---- SOURCE INFORMATION
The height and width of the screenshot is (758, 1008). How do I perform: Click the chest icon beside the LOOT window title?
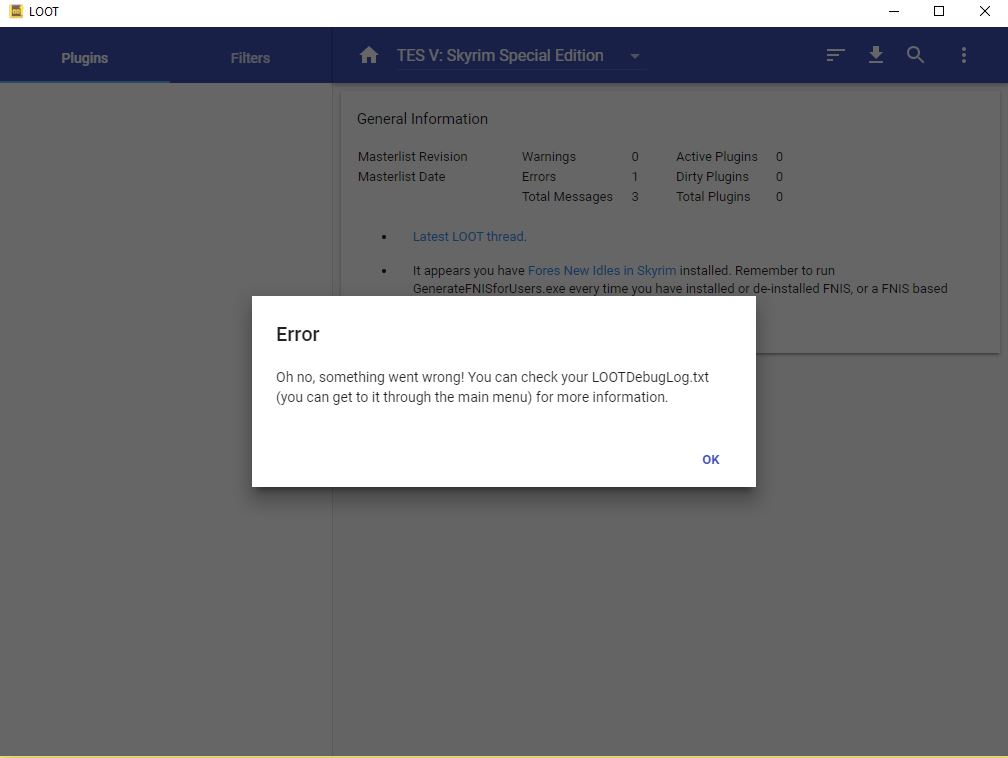[15, 11]
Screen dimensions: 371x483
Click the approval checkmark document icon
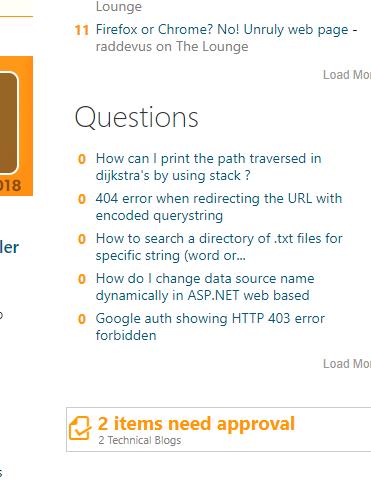[x=80, y=428]
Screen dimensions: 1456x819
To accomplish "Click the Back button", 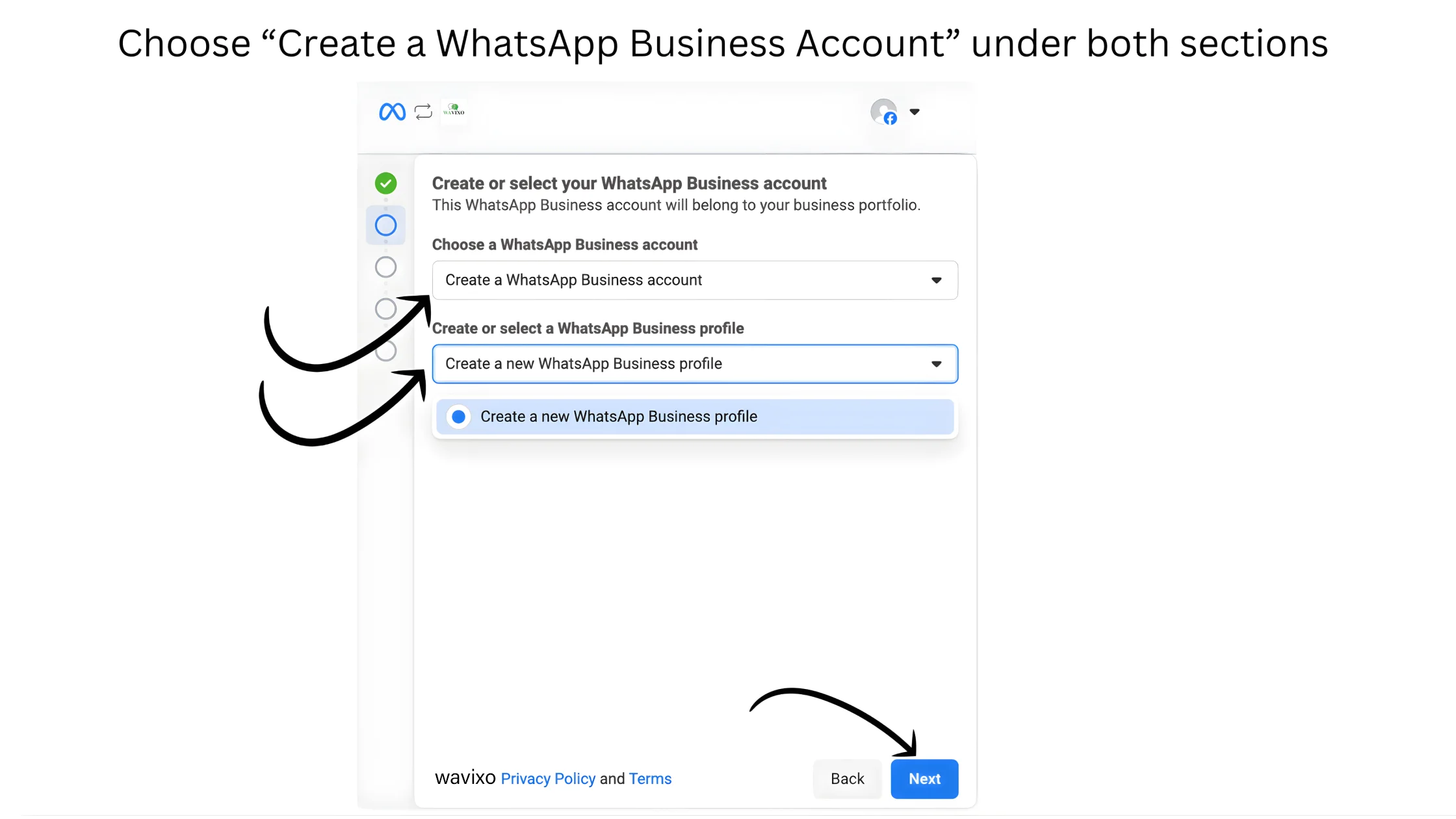I will 847,779.
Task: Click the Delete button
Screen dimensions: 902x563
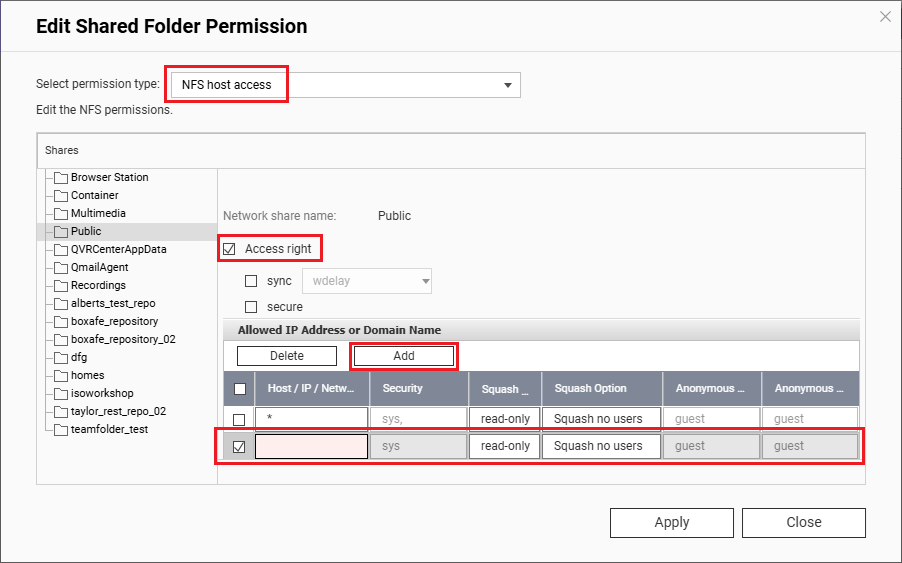Action: pos(287,356)
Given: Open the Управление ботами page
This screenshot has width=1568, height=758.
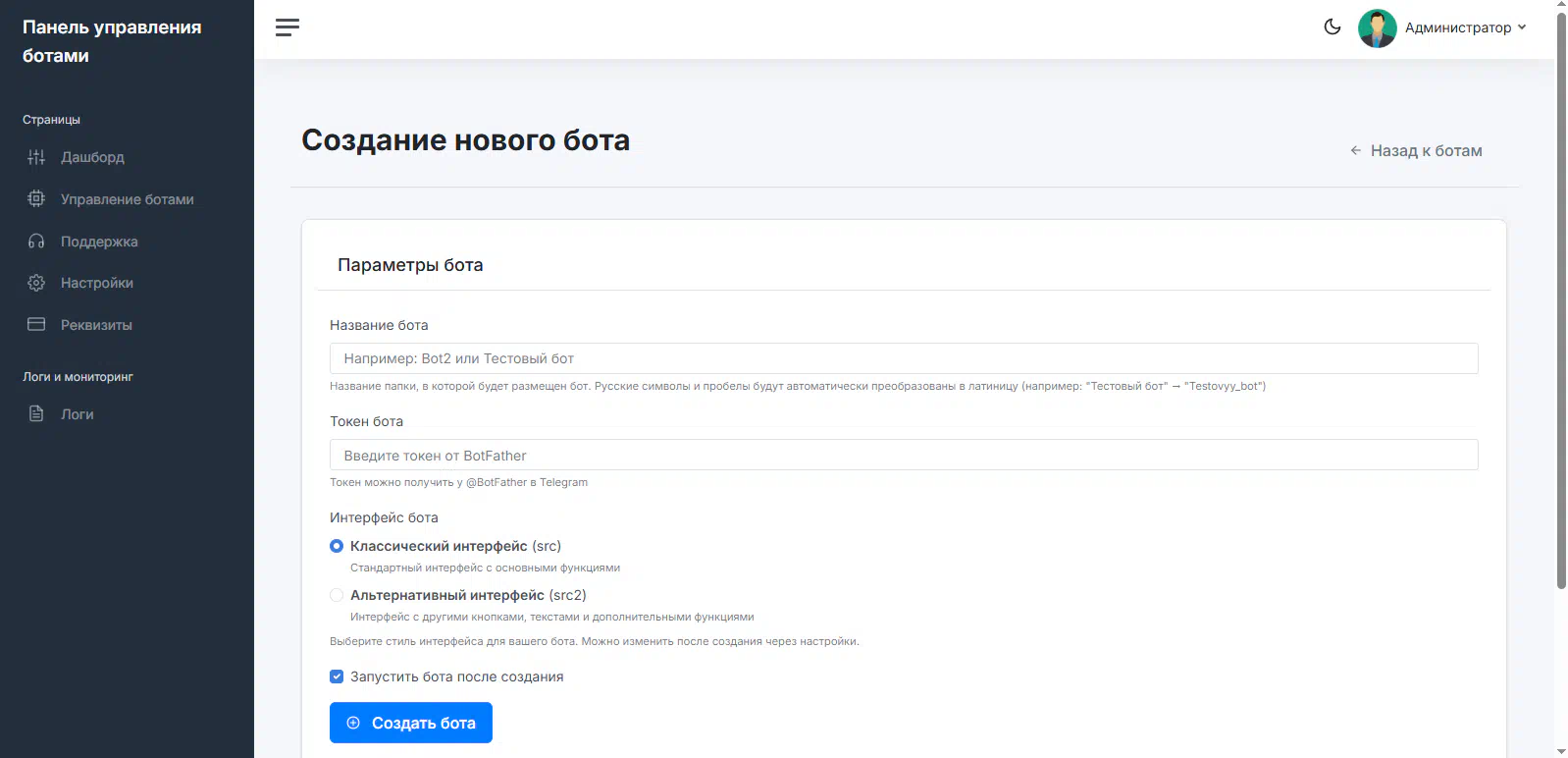Looking at the screenshot, I should 127,199.
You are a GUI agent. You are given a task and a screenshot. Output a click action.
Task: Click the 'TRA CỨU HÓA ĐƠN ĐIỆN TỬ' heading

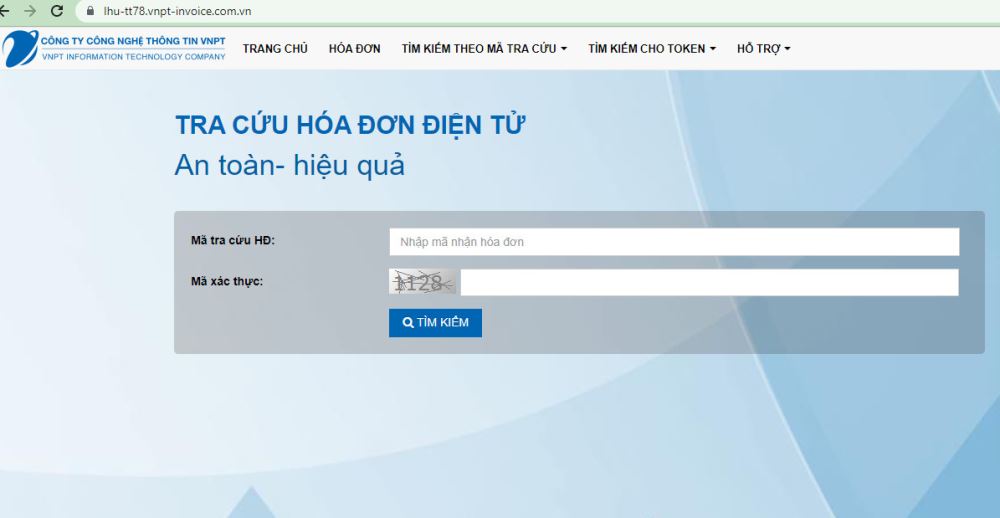(x=350, y=126)
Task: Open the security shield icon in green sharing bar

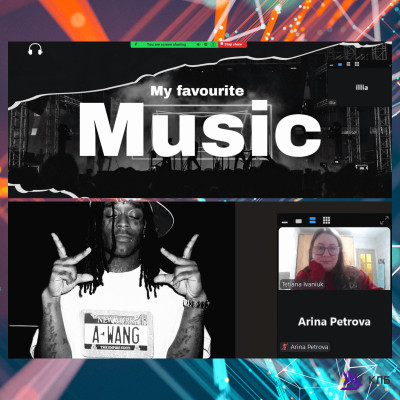Action: pos(206,44)

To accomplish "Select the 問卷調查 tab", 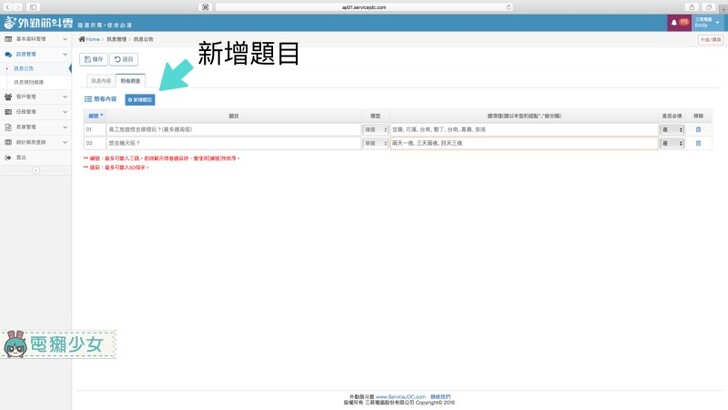I will (x=131, y=80).
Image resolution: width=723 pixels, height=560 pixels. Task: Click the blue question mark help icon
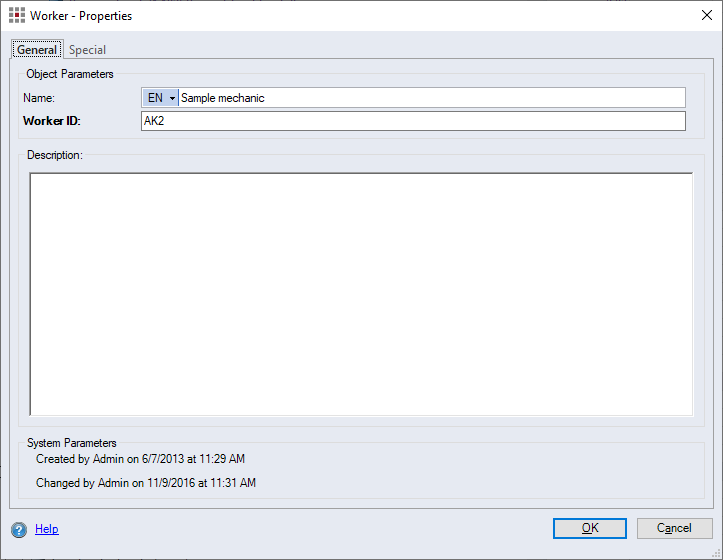point(19,529)
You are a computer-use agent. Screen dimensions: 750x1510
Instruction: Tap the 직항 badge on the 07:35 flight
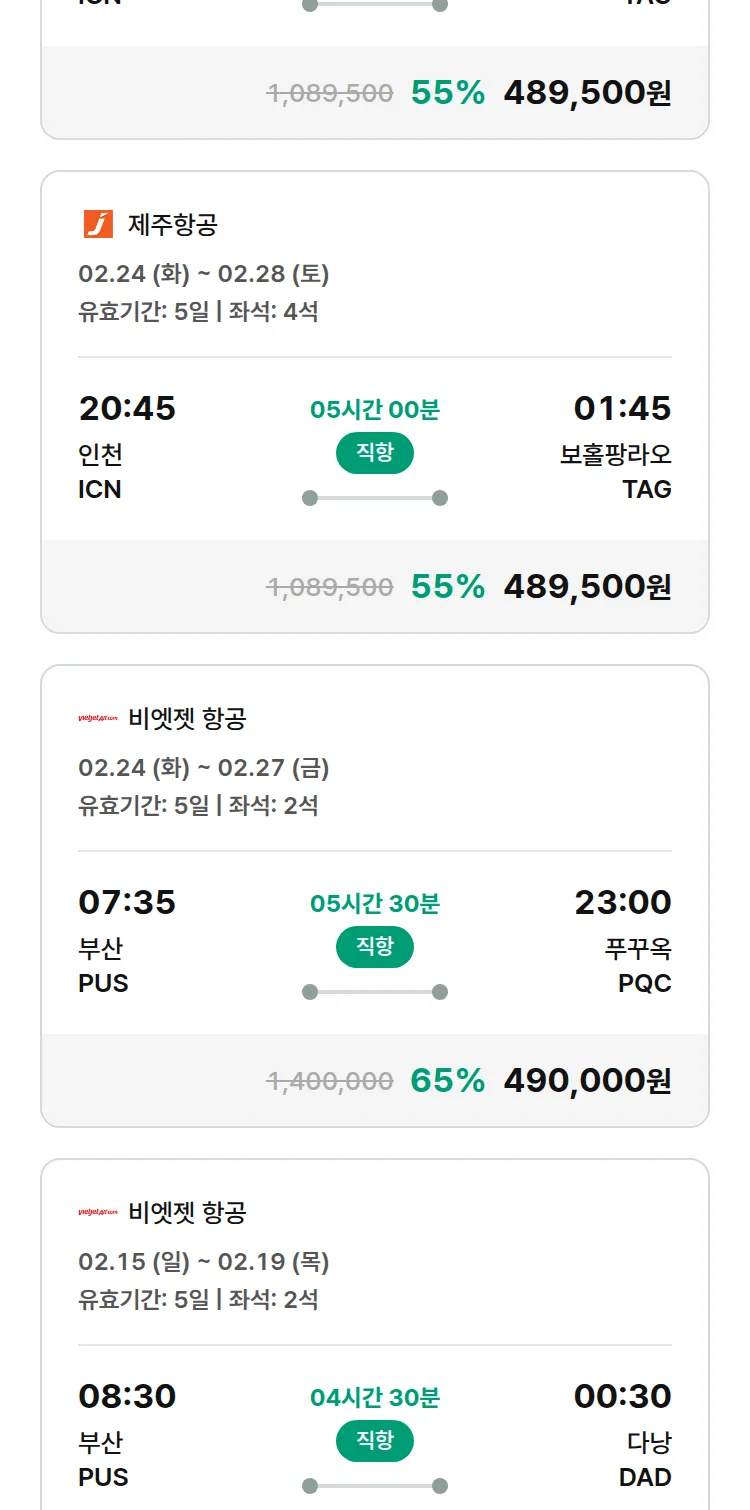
--------
▶ TASK ITEM: Give back exactly, and only, the lines from the one holding "You are a computer-use" through the last line of the entries, with every picture omitted.

▶ RESPONSE AREA:
You are a computer-use agent. Screen dimensions: 750x1510
Instruction: Tap the 직항 badge on the 07:35 flight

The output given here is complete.